URLs: https://github.com/OSU-MLB/Fine-Tuning-Is-Fine-If-Calibrated.
Authors: Zheda Mai, Ping Zhang, Cheng-Hao Tu, Hong-You Chen, Li Zhang, Wei-Lun Chao
Abstract: Parameter-efficient transfer learning (PETL) has attracted significant attention lately, due to the increasing size of pre-trained models and the need to fine-tune (FT) them for superior downstream performance. This community-wide enthusiasm has sparked a plethora of approaches. Nevertheless, a systematic study to understand their performance and suitable application scenarios is lacking, leaving questions like when to apply PETL and which approach to use largely unanswered. In this paper, we conduct a unifying empirical study of representative PETL methods in the context of Vision Transformers. We systematically tune their hyper-parameters to fairly compare their accuracy on downstream tasks. Our study not only offers a valuable user guide but also unveils several new insights. First, if tuned carefully, different PETL methods can obtain similar accuracy in the low-shot benchmark VTAB-1K. This includes simple methods like FT the bias terms that were reported inferior. Second, though with similar accuracy, we find that PETL methods make different mistakes and high-confidence predictions, likely due to their different inductive biases. Such an inconsistency (or complementariness) opens up the opportunity for ensemble methods, and we make preliminary attempts at this. Third, going beyond the commonly used low-shot tasks, we find that PETL is also useful in many-shot regimes -- it achieves comparable and sometimes better accuracy than full FT, using much fewer learnable parameters.
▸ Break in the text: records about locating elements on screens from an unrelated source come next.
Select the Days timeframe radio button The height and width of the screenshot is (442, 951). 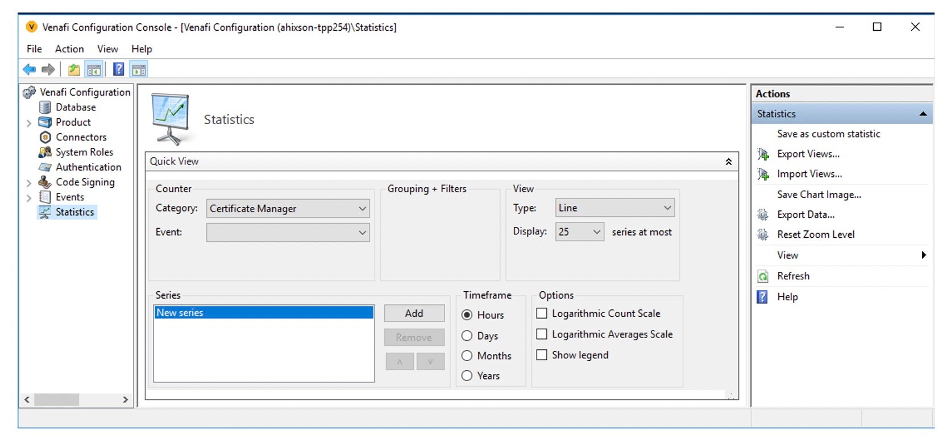pos(467,336)

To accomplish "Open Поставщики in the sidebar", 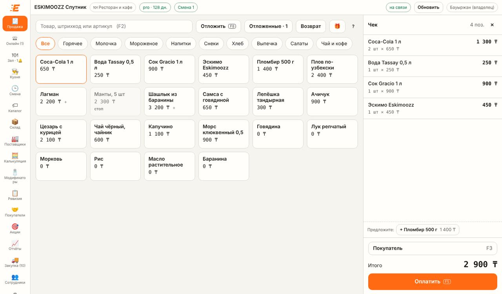I will pos(15,141).
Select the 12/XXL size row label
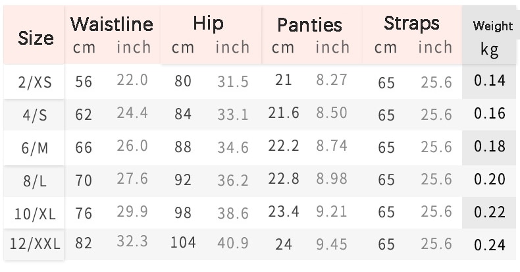 pyautogui.click(x=35, y=244)
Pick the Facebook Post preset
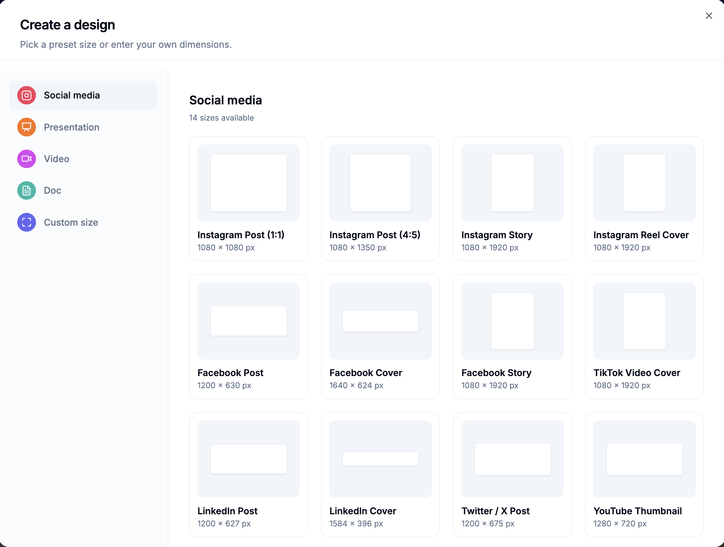Image resolution: width=724 pixels, height=547 pixels. (x=248, y=336)
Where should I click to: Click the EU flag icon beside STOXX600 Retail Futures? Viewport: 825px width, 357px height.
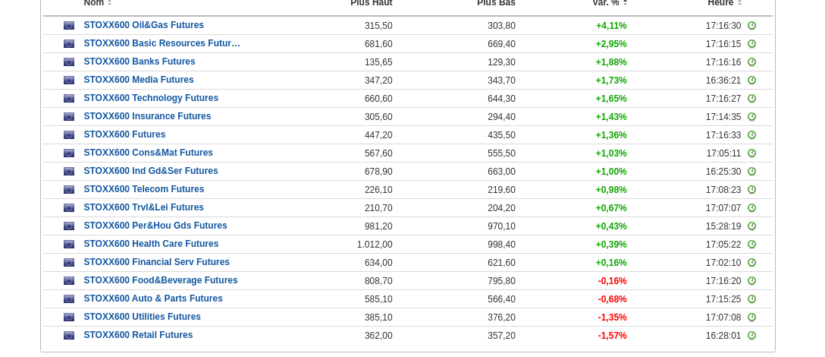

Last but not least, we investigate PETL's ability to preserve a pre-trained model's robustness to distribution shifts (e.g., a CLIP backbone). Perhaps not surprisingly, PETL methods outperform full FT alone. However, with weight-space ensembles, the fully fine-tuned model can better balance target (i.e., downstream) distribution and distribution shift performance, suggesting a future research direction for PETL.